Duo offers these four tips for preventing phishing attacks:
Run simulation campaigns internally to understand the company’s risk. Companies need to understand that the internal campaigns are not “one-and- done” events. To be effective, they must be run continuously so that over time, the company can see improvement. Typically, a system administrator is notified via email that a test will be under way, and it’s suggested that companies tell staff that as part of their security program they will run periodic tests to determine how susceptible the company is to phishing attacks.
Educate the staff. Wright says that it’s very important for companies not to focus too much on the people who clicked. Don’t single out anyone in a negative light. And in many ways, it’s more important to focus on the people who notified corporate IT. The drills are meant to build a collaborative environment in which the staff works closely with IT. Another point to remember: Just because somebody clicked on one test doesn’t mean they won’t click on a subsequent drill. So shy away from singling out those who clicked; it can happen to anyone.

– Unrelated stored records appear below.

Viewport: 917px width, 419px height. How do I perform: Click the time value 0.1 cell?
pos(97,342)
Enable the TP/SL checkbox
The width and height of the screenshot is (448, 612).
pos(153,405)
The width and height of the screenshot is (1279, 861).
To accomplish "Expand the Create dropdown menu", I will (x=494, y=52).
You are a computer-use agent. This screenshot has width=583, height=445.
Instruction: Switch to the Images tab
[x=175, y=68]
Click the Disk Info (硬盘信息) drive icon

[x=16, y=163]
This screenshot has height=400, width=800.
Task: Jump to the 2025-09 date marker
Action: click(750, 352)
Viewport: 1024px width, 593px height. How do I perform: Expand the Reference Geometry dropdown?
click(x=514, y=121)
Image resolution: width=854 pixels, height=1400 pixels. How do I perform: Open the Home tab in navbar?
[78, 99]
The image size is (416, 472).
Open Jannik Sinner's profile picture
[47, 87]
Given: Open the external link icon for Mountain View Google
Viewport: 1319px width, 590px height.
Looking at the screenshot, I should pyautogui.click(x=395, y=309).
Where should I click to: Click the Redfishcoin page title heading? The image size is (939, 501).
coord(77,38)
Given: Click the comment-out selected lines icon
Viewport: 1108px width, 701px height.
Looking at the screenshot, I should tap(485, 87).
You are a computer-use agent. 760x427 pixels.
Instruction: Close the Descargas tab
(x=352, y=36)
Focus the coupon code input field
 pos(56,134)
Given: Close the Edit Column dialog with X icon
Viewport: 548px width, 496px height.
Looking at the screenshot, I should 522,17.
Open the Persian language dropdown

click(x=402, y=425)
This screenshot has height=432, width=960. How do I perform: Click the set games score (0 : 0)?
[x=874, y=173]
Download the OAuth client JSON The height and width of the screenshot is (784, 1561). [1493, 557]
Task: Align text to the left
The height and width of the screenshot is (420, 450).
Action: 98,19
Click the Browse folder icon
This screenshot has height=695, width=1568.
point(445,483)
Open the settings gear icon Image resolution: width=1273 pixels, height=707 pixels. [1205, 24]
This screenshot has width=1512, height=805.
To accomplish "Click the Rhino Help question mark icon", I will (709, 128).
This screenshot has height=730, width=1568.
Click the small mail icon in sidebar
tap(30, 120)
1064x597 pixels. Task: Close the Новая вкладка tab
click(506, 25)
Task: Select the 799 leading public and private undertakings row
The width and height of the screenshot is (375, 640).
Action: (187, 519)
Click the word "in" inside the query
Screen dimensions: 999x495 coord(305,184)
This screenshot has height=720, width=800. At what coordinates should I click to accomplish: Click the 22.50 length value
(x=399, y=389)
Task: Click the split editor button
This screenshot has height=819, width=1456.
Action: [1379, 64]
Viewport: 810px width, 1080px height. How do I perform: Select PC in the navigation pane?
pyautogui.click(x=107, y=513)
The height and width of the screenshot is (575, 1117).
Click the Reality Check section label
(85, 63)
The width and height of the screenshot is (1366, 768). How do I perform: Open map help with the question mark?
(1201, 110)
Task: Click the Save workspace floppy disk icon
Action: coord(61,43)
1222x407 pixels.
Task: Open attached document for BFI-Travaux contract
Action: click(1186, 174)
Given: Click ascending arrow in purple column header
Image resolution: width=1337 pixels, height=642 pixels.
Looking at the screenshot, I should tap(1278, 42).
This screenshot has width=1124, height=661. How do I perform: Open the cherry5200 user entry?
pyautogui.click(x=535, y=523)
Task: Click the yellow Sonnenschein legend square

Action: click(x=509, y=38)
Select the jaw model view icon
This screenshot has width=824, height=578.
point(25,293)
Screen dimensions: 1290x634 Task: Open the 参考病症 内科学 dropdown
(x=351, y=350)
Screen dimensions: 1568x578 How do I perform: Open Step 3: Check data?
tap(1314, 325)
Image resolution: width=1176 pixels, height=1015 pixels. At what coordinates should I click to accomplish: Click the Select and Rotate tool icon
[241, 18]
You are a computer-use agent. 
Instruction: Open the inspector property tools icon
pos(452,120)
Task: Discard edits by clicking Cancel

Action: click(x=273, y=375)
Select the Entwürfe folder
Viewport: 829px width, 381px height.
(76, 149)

Keep all operating systems, browsers, and Flash and Java program up-to-date. Wright says that it’s highly unlikely for an attacker to penetrate a browser or operating system that’s been updated. The attacker would need a zero-day attack to penetrate an updated OS or browser, and they are much more expensive and unusual. Phishers (aka attackers) typically go for the low-hanging fruit of those who don’t upgrade their systems.
Reward employees for catching a phish. Some companies offer financial rewards or gift cards, or just simply recognize users at a corporate event or a special email. Try to create a climate in which the employees want to be the first to notify IT of a phishing incident.